### WRITTEN INSTRUCTION
Copy every one of the following items verbatim, keeping each line unchanged.

### RECORDS TO PROCESS
○ ○ ○ ○

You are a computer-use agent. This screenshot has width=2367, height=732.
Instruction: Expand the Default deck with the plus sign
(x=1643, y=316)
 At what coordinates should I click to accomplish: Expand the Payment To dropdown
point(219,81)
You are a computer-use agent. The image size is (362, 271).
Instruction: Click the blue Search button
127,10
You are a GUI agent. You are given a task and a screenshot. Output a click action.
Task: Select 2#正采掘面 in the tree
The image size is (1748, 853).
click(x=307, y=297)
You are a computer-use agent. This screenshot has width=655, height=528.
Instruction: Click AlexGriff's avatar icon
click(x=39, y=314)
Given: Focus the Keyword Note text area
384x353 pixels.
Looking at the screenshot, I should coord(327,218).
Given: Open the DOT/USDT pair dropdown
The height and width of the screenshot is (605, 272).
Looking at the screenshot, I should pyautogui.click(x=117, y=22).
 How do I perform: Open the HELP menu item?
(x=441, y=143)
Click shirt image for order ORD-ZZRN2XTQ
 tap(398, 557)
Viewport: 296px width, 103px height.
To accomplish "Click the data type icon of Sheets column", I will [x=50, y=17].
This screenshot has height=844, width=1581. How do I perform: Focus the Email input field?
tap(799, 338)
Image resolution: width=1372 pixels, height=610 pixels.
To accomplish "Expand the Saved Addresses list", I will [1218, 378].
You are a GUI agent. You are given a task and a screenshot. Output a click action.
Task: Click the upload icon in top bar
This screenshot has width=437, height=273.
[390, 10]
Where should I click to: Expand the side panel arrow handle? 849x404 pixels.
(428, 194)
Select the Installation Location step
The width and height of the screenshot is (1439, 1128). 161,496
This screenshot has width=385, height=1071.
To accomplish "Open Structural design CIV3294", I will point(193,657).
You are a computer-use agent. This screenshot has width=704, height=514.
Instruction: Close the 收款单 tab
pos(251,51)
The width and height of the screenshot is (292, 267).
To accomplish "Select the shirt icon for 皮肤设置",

○ ○ ○ ○

### WORKED SOLUTION
You are a computer-use agent. This screenshot has width=2367, height=732.
Instruction: Expand the Default deck with the plus sign
(x=1643, y=316)
 At what coordinates should I click to accomplish: Expand the Payment To dropdown
point(219,81)
You are a computer-use agent. The image size is (362, 271).
Instruction: Click the blue Search button
127,10
You are a GUI agent. You are given a task and a screenshot. Output a click action.
Task: Select 2#正采掘面 in the tree
The image size is (1748, 853).
click(x=307, y=297)
You are a computer-use agent. This screenshot has width=655, height=528.
Instruction: Click AlexGriff's avatar icon
click(x=39, y=314)
Given: Focus the Keyword Note text area
384x353 pixels.
Looking at the screenshot, I should coord(327,218).
Given: Open the DOT/USDT pair dropdown
The height and width of the screenshot is (605, 272).
Looking at the screenshot, I should pyautogui.click(x=117, y=22).
 How do I perform: Open the HELP menu item?
(x=441, y=143)
Click shirt image for order ORD-ZZRN2XTQ
 tap(398, 557)
Viewport: 296px width, 103px height.
To accomplish "Click the data type icon of Sheets column", I will [x=50, y=17].
This screenshot has height=844, width=1581. How do I perform: Focus the Email input field?
tap(799, 338)
Image resolution: width=1372 pixels, height=610 pixels.
To accomplish "Expand the Saved Addresses list", I will [1218, 378].
You are a GUI agent. You are given a task and a screenshot. Output a click action.
Task: Click the upload icon in top bar
This screenshot has width=437, height=273.
[390, 10]
Where should I click to: Expand the side panel arrow handle? 849x404 pixels.
(428, 194)
Select the Installation Location step
The width and height of the screenshot is (1439, 1128). 161,496
This screenshot has width=385, height=1071.
To accomplish "Open Structural design CIV3294", I will point(193,657).
You are a computer-use agent. This screenshot has width=704, height=514.
Instruction: Close the 收款单 tab
pos(251,51)
The width and height of the screenshot is (292, 267).
To accomplish "Select the shirt icon for 皮肤设置",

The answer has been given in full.